Note: While this book left a sour taste in my head, there are great things about it. Harrington is a very talented writer and I am not disputing that fact. If you go to the Goodreads summary (link above) and read the comments/reviews you can find many good things that people are saying. This post is a content advisory, meaning just that; letting you know about the “stuff” that is all mixed up in the story. That being said, this is a well written and well constructed book that I did not enjoy reading.
Heads up: within the first chapter are multiple instances of swearing and underage alcohol use. The main character Chelsea attends the NYE party of the Best Friend, having told her mother she is babysitting. At the party, in search of a bathroom to barf in, she finds two boys in one of the bedrooms. By the second chapter one of those boys is in the ICU from a bully beating after she makes a very drunken announcement. Back at school she finds herself the target of more bullying, and without her best/only friend. In the third chapter she takes a sort of vow of silence as an exercise in self-control and thinking before speaking.

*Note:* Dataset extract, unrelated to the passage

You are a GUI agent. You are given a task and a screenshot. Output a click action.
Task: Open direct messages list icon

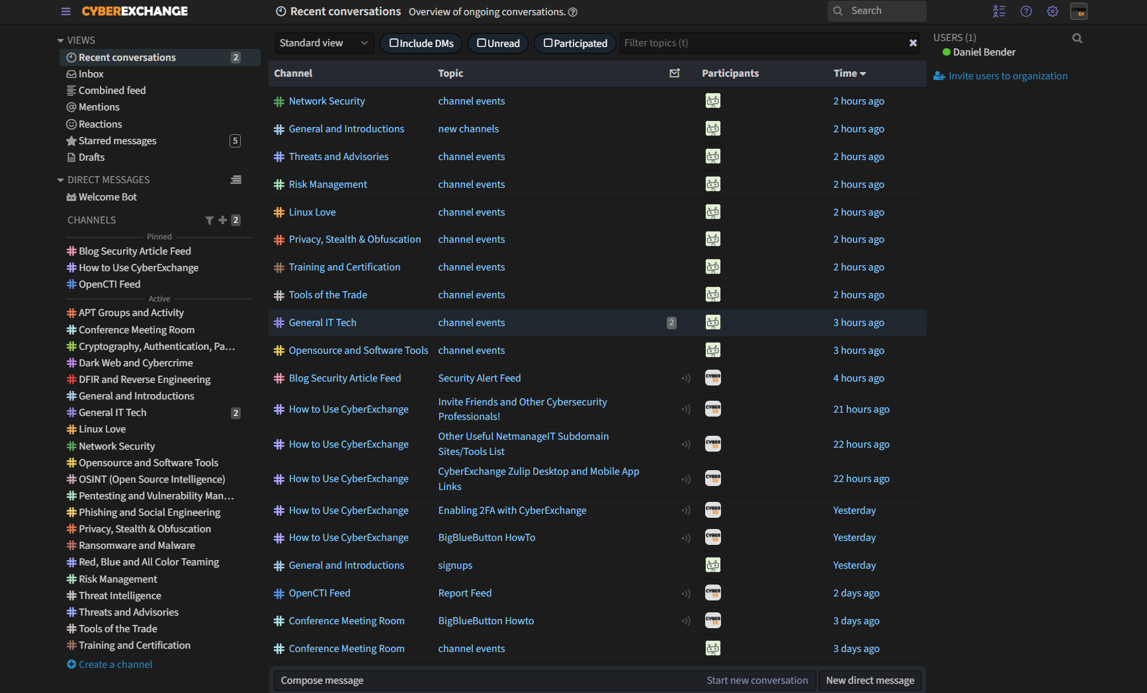click(235, 180)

This is an obvious connection to the title, but a less obvious one is that make several appearances in the story is concept of being “speechless”, of being in a situation and have no idea what to do, or say, next, of having no direction.
Through what I read of the story (I skipped over quite a bit) Harrington weaves some very intricate characters and places them in relatable developmental situations. Chelsea forms new friendships and begins to process of rebuilding her self-worth. On a basic level the story is positive, with good lessons at heart. Unfortunately it is populated with foul language, disrespect, and negative attitudes, making it very unpleasant to read.
I lost count in the first chapter.
No sex happens on the page, but it comes up several times
Some physical relationship abuse and lots of verbal.
P.S. This book was a ARC curtsey of Gretchen over at Little Joe’s Books & Coffee Shop in Katonah, NY. I received it in November of last year, but it got lost in the shuffle and I’m just now getting it up! For shame, I know.